Ni que decir tiene que
Auko volvió a escapar. Se acercó con precaución al lugar que indicaba la piedra
y cuando vio de qué se trataba se sintió algo más segura. Imaginaba que la
estarían esperando en una casa particular, no esperaba encontrar aquel
escenario.
Al principio le pareció
que el local estaba a oscuras, luego fue acostumbrándose a una media luz casi
inexistente. Desde su sitio, no lejos de la entrada, no podía ver más que tres
o cuatro parejas y a unas cuantas chicas detrás de la barra. De pronto aquello
pareció animarse: se encendió el escenario y algunos focos más, los músicos se
instalaron detrás de los instrumentos. Miró
a su alrededor. ¡Quién lo hubiera dicho! paredes verde manzana, cuadros en
tonos pastel con marcos blancos, tulipas rosadas, un ambiente de lo más
romántico. Las camareras parecían clonadas: la misma edad, estatura, pelo rubio
muy corto, camiseta negra ajustada, cortesía distante. Empezó a sentirse
cómoda. Estiró las piernas y dio un trago al gin tonic disfrutando del momento.
Hasta que llegó él.
El tipo era repugnante
no solo porque olía raro y tenía pelo hasta en las narices, más que nada era la
mirada torva, la sonrisa irónica, los labios húmedos. ¿Qué podía esperar de
ella semejante individuo? Se sintió como una pulga perdida en aquella sala enorme.

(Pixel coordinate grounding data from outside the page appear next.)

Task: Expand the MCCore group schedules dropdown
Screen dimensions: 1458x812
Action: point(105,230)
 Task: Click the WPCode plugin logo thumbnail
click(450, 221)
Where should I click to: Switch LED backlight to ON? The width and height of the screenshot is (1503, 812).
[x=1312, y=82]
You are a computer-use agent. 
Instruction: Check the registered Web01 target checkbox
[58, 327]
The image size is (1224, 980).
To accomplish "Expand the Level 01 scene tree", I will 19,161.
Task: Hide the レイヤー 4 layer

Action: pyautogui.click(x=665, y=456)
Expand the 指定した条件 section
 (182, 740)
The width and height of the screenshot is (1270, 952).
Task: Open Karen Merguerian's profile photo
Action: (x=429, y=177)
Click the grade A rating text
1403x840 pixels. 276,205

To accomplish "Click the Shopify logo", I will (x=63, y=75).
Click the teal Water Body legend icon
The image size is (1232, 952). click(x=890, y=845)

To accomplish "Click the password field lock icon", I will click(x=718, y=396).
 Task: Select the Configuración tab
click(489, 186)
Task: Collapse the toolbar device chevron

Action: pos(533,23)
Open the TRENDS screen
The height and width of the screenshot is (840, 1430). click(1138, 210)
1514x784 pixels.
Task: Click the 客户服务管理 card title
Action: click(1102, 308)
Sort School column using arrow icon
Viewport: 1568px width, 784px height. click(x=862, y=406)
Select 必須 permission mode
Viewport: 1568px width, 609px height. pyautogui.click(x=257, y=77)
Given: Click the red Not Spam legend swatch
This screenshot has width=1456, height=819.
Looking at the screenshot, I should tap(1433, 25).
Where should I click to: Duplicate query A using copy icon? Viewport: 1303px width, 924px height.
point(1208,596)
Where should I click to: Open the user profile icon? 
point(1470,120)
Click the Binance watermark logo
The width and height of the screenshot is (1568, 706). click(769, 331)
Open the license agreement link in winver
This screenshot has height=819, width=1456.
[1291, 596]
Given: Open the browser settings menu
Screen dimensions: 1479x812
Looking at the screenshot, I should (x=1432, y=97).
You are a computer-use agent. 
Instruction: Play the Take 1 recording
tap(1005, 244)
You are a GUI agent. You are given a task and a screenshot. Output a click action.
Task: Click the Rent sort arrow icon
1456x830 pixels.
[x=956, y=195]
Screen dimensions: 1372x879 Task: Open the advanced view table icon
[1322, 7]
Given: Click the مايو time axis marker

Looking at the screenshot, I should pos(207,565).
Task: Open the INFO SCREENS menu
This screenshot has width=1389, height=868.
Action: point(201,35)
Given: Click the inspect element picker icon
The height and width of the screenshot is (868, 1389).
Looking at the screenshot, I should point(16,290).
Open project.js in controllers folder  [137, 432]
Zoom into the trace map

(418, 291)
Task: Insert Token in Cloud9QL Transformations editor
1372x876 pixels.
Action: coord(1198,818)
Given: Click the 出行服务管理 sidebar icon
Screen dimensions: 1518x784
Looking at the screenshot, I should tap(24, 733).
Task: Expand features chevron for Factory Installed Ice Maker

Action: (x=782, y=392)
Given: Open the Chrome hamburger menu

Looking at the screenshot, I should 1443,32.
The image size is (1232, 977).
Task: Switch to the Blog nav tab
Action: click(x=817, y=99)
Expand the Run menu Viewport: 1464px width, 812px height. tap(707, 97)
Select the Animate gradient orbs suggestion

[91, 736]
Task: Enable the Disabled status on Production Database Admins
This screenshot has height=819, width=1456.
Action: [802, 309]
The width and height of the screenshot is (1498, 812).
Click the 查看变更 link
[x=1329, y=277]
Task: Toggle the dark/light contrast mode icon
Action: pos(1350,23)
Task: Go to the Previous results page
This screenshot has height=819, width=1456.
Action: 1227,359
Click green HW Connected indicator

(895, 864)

No entendía cómo había podido meterse en aquel endiablado embrollo, quién la
mandaba a ella… ¿Es que se había vuelto loca? Le temblaban las piernas. Se
preguntaba que estarían tramando cuando arrojaron aquella piedra. Nada bueno,
seguro. Cuanto más insistía el hombre en que se terminase su copa, menos ganas
tenía de dar un sorbo.
-Señorita, entiendo que
usted es la persona enviada por don Julio,
Tardó en comprender que
se refería a Agosto, tan acostumbrada estaba a llamarle así.
-Julio solo tiene quince
años.
La mueca parecía la
boca de una caverna, pero él debía llamarle sonrisa.
-Todo un hombrecito.
-Dígame que quiere,
tengo que irme.
Endureció la expresión
y la miró con ojos asesinos.
-Esto no puede salir de
aquí. Ha de quedar entre nosotros y ustedes dos.
-Julio y yo, supongo.
¿Y Rosana?
-Con niñas no tenemos
nada que hablar.
Pero con niños sí,
pensó. No consideraba capaz de manejar aquello a un chaval tan mimado como
Agosto. Ni siquiera ella sabía qué hacer. Había llegado demasiado lejos y no
sabía cómo volver atrás.
-¿Me entiende?- estaba
diciendo el hombre. Se sobresaltó. Había perdido el hilo y ¡cualquiera
reconocía ahora que no le estaba escuchando! Le miró con la boca abierta.
-¿Ha entendido lo
peligroso que sería irse de la lengua?
-Sí, sí. Mejor no me
cuente nada ahora, ya hablaré yo con Julio.
El desprecio casi podía
estrangularla.
-¡Cobarde!
-¿Por qué? No me
considero la persona adecuada para recibir un mensaje así.
Al otro le temblaron
levemente los labios. Cada vez olía más a amoníaco gelatinoso rociado con
gotas de insecticida.
-Yo no represento a la
banda.
-¿Cómo?
-Lo que oye.
-Entonces ¿quién es?
Enseguida se arrepintió
de haber preguntado, no le convenía escuchar la respuesta. Pero ya no tenía
remedio.
(Continuará)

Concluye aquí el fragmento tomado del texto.